-------- DATA

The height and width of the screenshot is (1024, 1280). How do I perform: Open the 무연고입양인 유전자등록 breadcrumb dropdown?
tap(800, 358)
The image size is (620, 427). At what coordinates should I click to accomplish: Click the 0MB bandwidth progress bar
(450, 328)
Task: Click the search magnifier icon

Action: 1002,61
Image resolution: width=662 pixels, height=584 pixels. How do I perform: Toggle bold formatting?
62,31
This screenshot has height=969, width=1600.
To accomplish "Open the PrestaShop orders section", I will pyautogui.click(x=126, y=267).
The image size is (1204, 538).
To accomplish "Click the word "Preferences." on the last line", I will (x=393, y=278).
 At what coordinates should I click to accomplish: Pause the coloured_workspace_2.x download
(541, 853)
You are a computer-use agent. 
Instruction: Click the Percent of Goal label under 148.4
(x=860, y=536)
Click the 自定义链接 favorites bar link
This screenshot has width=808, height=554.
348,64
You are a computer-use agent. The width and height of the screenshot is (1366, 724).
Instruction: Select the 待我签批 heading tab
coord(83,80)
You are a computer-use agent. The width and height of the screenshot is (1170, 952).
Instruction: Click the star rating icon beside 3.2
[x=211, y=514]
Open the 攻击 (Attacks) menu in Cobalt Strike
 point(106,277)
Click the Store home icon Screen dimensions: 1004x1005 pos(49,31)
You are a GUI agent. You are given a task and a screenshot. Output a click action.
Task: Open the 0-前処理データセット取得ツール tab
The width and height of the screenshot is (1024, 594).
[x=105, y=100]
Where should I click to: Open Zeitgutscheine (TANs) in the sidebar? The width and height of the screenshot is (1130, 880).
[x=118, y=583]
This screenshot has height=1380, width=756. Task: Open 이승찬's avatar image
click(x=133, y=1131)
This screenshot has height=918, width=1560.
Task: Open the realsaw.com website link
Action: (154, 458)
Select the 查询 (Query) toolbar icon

----------------

**EXERCISE DETAILS**
Show all lines in the entries above where the word "will" appears.

**ANSWER SPACE**
To accomplish "Open the PrestaShop orders section", I will pyautogui.click(x=126, y=267).
To accomplish "Click the word "Preferences." on the last line", I will (x=393, y=278).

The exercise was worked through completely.